IIRC we implemented the automation such that it checks for #ranks >
#hw-threads and if it is, it starts nthreads=#hwthreads / #ranks (and
issues a warning if it's false). That should give 5 threads/rank with
pp=3 and 16 cores (or 10 with HT on).

> but it's not
> something you should even want to attempt, because it would run horribly
> even if it could run. You need to choose a number of ranks that respects
> the structure of the hardware, e.g. leads to numbers of threads per rank
> that is a divisor of the number of cores per socket.

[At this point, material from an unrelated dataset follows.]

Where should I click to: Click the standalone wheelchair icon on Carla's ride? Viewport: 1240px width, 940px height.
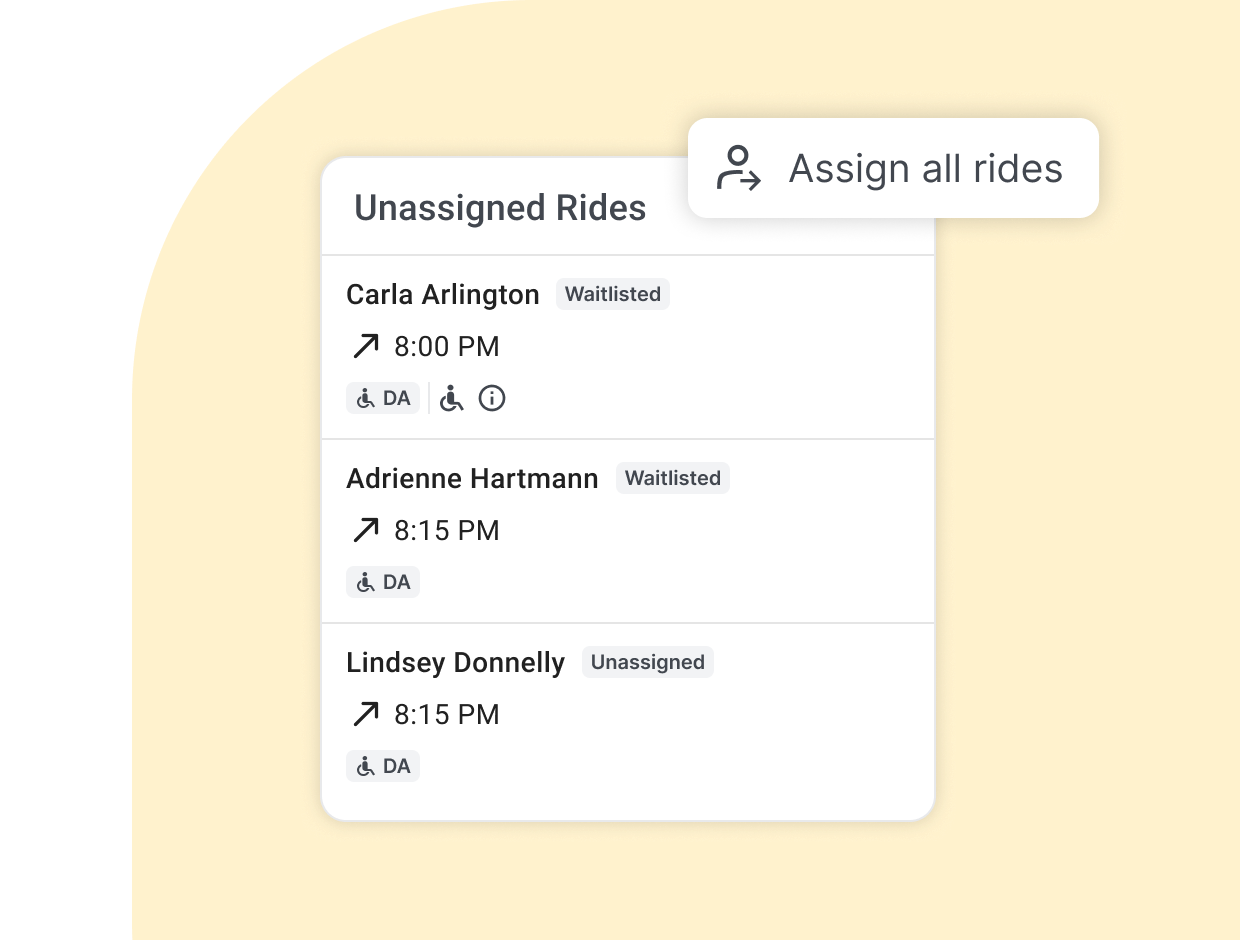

Here, 16,8,4,2 ranks
> per node make possible sense, but likely only 16 8 4 are worth trying for a
> CPU-only run.
>
> Number of CPUs detected (16) does not match the number reported by OpenMP
>> (1).
>> Consider setting the launch configuration manually!
>> Reading file pull1.tpr, VERSION 4.6.7 (double precision)
>> Using 9 MPI processes
>>
>> ..............................................................................................
>> =>> PBS: job killed: walltime 50 exceeded limit 30. I killed the job.
>> *For lnodes = 4 and ppn = 2, I get this :-*
>>
>> Number of CPUs detected (16) does not match the number reported by OpenMP
>> (2).
>> Consider setting the launch configuration manually!
>> Reading file pull1.tpr, VERSION 4.6.7 (double precision)
>> Using 8 MPI processes
>>
>
> That should work, but I would be suspicious of your statement of ppn = 2,
> because that should be 8 cores per rank, not the 2 reported by OpenMP.

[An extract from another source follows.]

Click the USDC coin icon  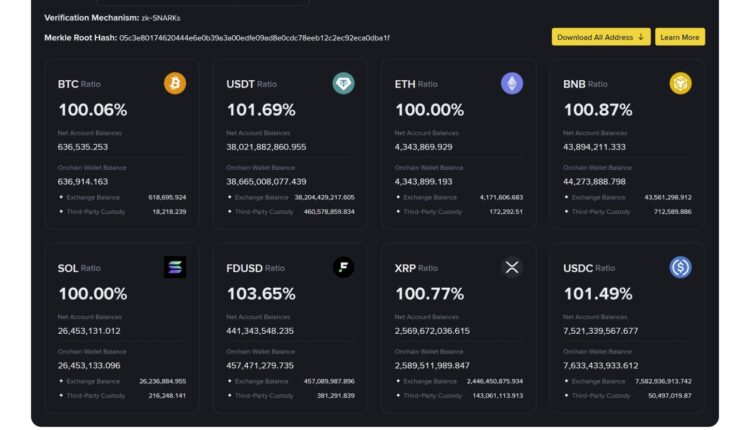click(x=680, y=267)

Job schedulers do not always communicate very well with the launcher,
e.g. even if you set ppn=4 and you've 2x8 core no HT, the scheduler
won't set OMP_NUM_THREADS correctly to 4. At the same time, some MPI
launchers can be eager to set the number of threads or affinities
which can lead to the above warning.

>
>>
>> ........................................................................................................
>> =>> PBS: job killed: walltime 50 exceeded limit 30 . I killed the job.
>>
>> In the above test cases my walltime was 00:30:00 , arbitrarily chosen so as
>> to see if they run or not.
>>
>
> Just pass -nsteps 10 to mdrun_mpi and save some time ;-)
>
>
>> *If I use , say, lnode = 2 , ppn = 16 and np = 32 , the program runs but no
>> output is generated. If I cancel it then this error comes :-*
>>
>> [mpiexec at node094] HYD_pmcd_pmiserv_send_signal
>> (./pm/pmiserv/pmiserv_cb.c:221):
>> assert (!closed) failed
>> [mpiexec at node094] ui_cmd_cb (./pm/pmiserv/pmiserv_pmci.c:128): unable to
>> send SIGUSR1 downstream
>> [mpiexec at node094] HYDT_dmxu_poll_wait_for_event
>> (./tools/demux/demux_poll.c:77):
>> callback returned error status
>> [mpiexec at node094] HYD_pmci_wait_for_completion
>> (./pm/pmiserv/pmiserv_pmci.c:388):
>> error waiting for event
>> [mpiexec at node094] main (./ui/mpich/mpiexec.c:718): process manager error
>> waiting for completion
>>
>> Can anyone please help with this???? I am waiting for a reply in this forum
>> after which I will take it up with the cluster admins.
>>
>
> That looks like you are misusing the MPI also. That no stdout/stderr get
> returned in any of your non-working runs suggests something is
> misused/misconfigured. Further, your output above suggests you compiled
> with IntelMPI, but mpiexec might be from MPICH. Don't mix MPI
> installations. For the record, there have been reports of issues with
> (unknown versions of) IntelMPI. Regardless, you should ask the admins about
> the setting for the eager message protocol, and consider using a smaller
> one with PME simulations. Or try OpenMPI ;-)
>
> Mark
>
>
>> Thanks & Regards
>> Agnivo Gosai
>> Grad Student, Iowa State University.
>> --
>> Gromacs Users mailing list
>>
>> * Please search the archive at
>> http://www.gromacs.org/Support/Mailing_Lists/GMX-Users_List before
>> posting!
>>
>> * Can't post? Read http://www.gromacs.org/Support/Mailing_Lists
>>
>> * For (un)subscribe requests visit
>> https://maillist.sys.kth.se/mailman/listinfo/gromacs.org_gmx-users or
>> send a mail to gmx-users-request at gromacs.org.
>>
> --
> Gromacs Users mailing list
>
> * Please search the archive at http://www.gromacs.org/Support/Mailing_Lists/GMX-Users_List before posting!
>
> * Can't post? Read http://www.gromacs.org/Support/Mailing_Lists
>
> * For (un)subscribe requests visit
> https://maillist.sys.kth.se/mailman/listinfo/gromacs.org_gmx-users or send a mail to gmx-users-request at gromacs.org.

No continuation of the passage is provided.